Work to be completed:
The line that contains "This screenshot has" marks the start. Please set it down, with every later line of the data, exactly and without pictures.

Task material:
--- --- ---

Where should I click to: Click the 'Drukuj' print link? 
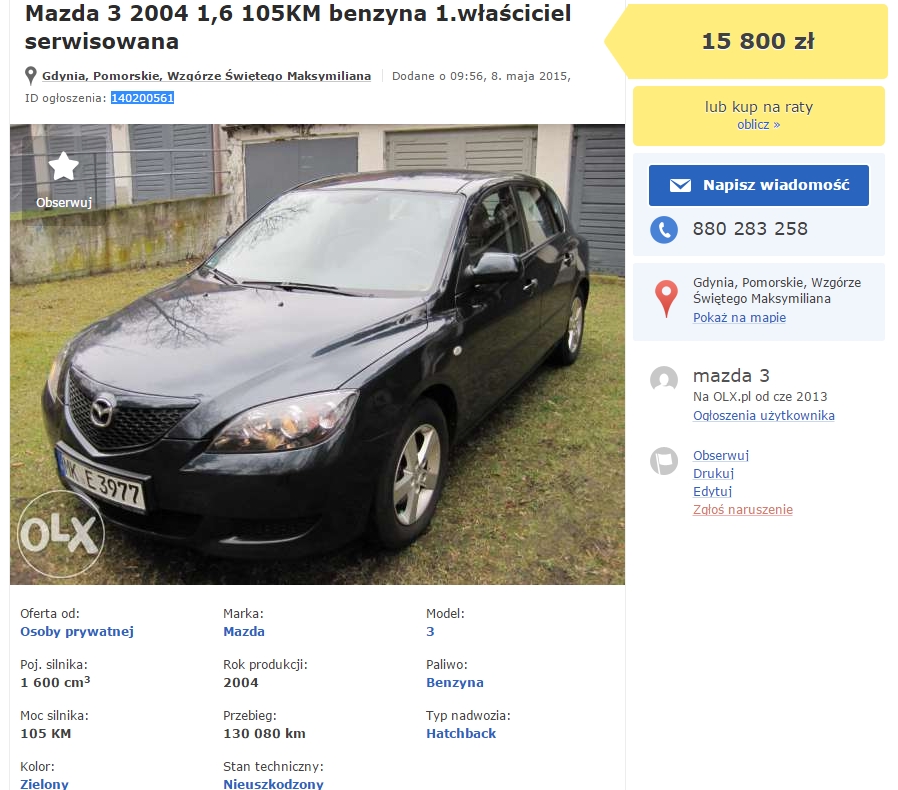click(x=713, y=473)
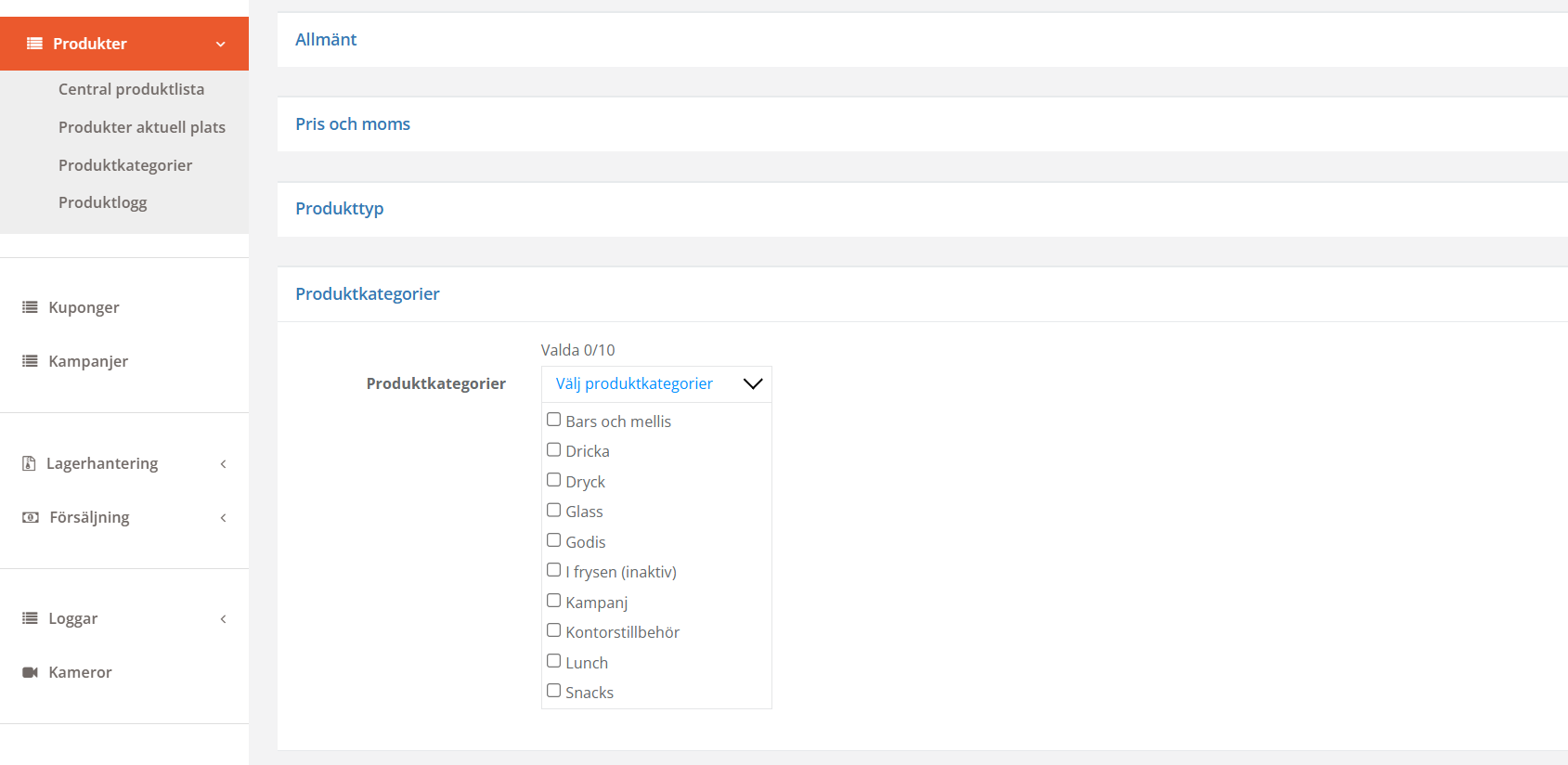
Task: Check the Bars och mellis checkbox
Action: [554, 420]
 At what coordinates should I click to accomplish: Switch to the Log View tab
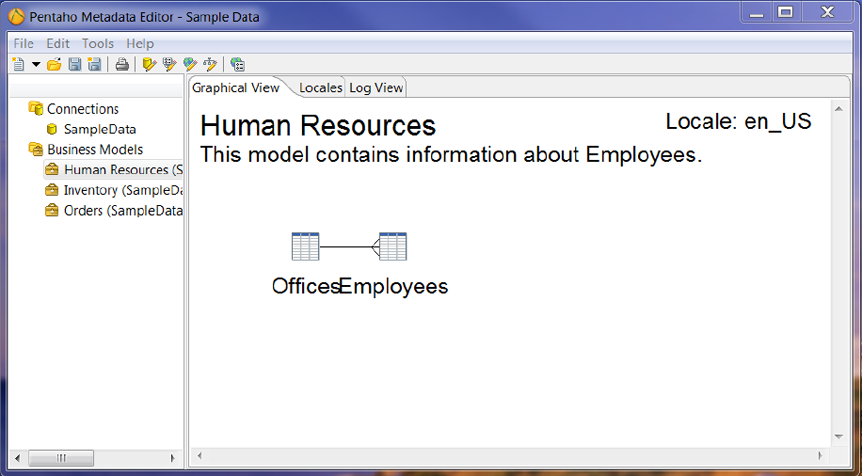376,88
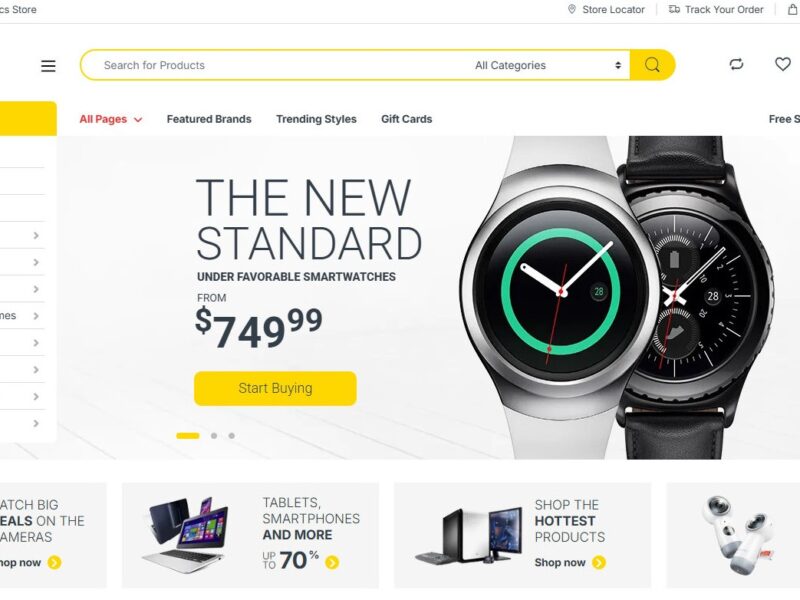Viewport: 800px width, 600px height.
Task: Expand the last sidebar category chevron
Action: coord(36,423)
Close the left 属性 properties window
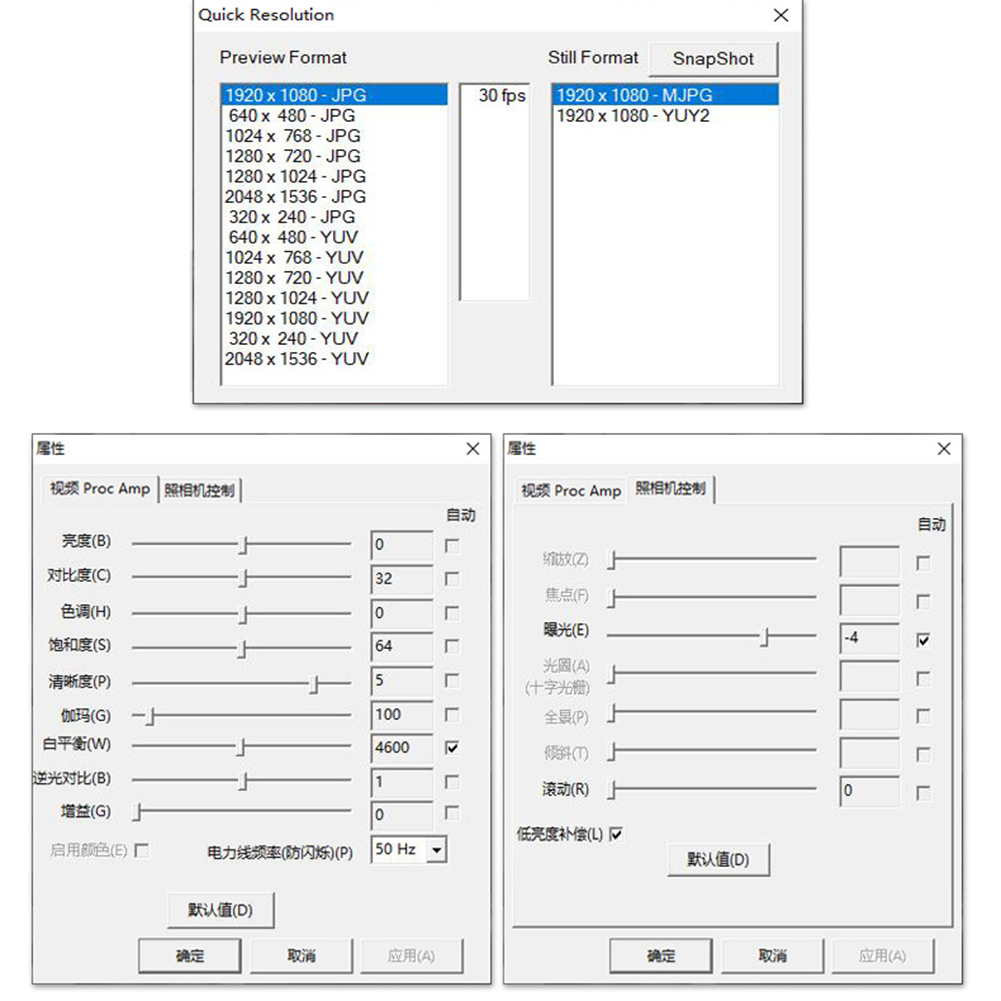Screen dimensions: 1001x1001 pos(472,449)
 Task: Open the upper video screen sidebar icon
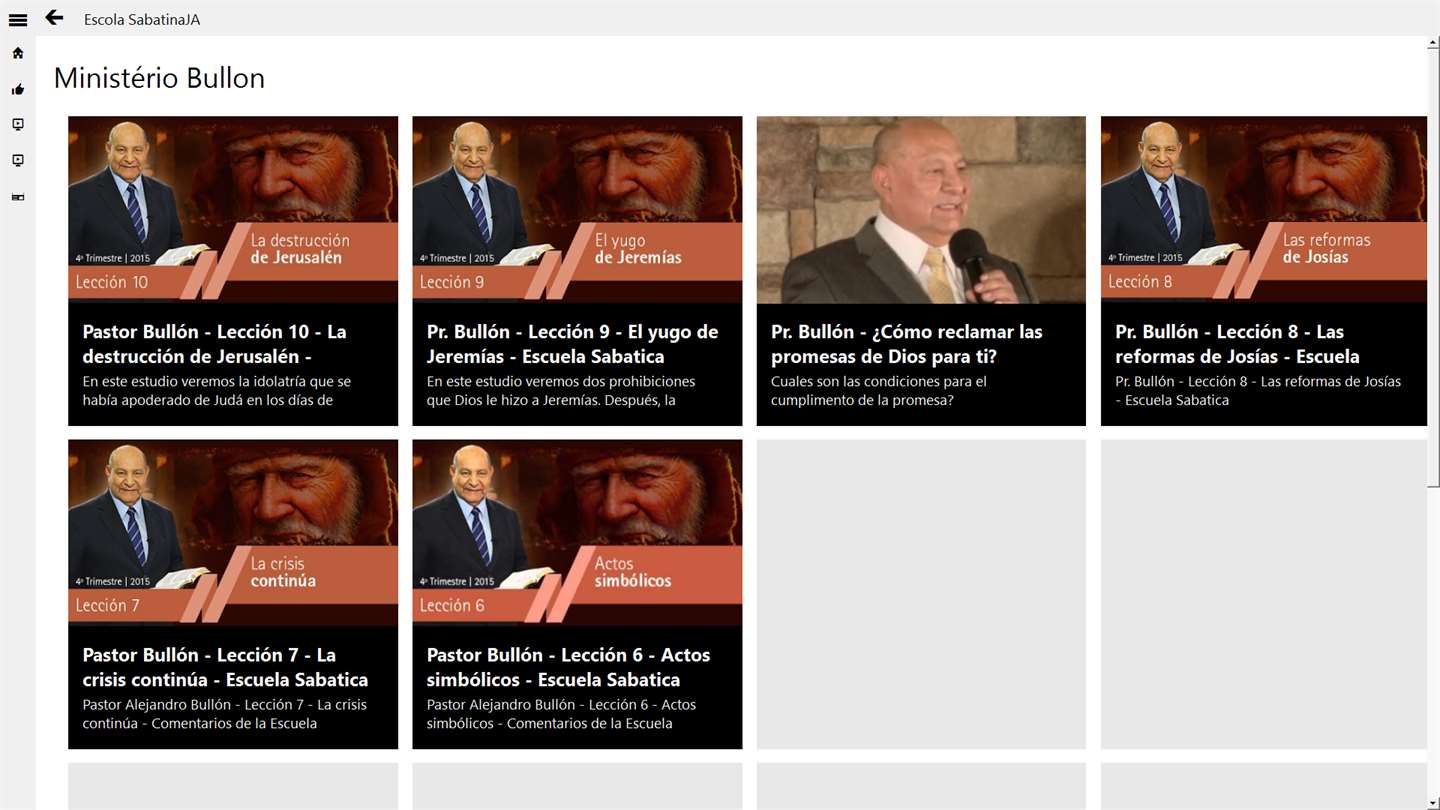(x=18, y=125)
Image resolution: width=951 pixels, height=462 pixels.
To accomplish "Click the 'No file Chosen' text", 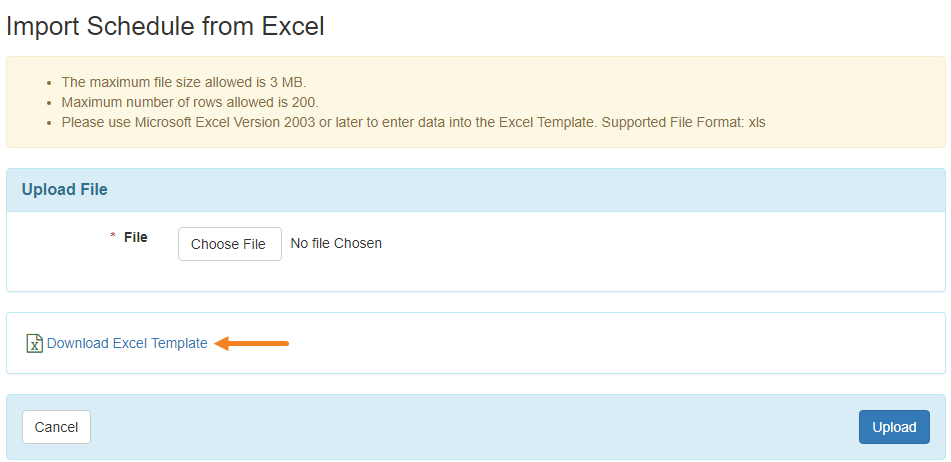I will [x=335, y=243].
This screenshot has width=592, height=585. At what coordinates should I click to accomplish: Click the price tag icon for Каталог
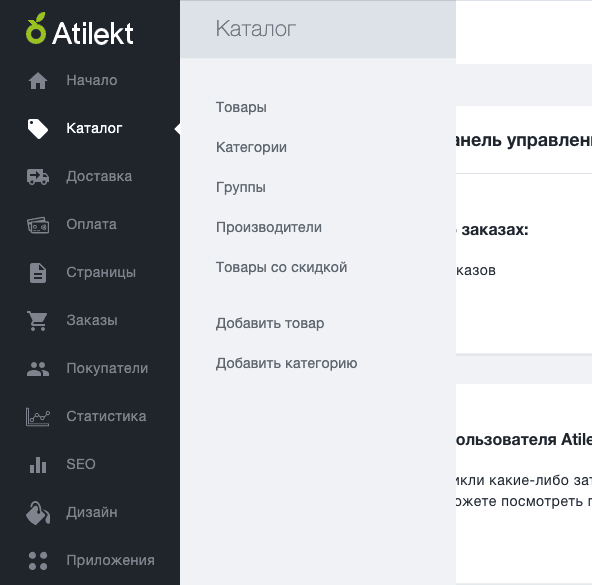(38, 129)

--- --- ---

Exercise solution:
This screenshot has width=592, height=585. At what coordinates should I click to accomplish: Click the price tag icon for Каталог
(38, 129)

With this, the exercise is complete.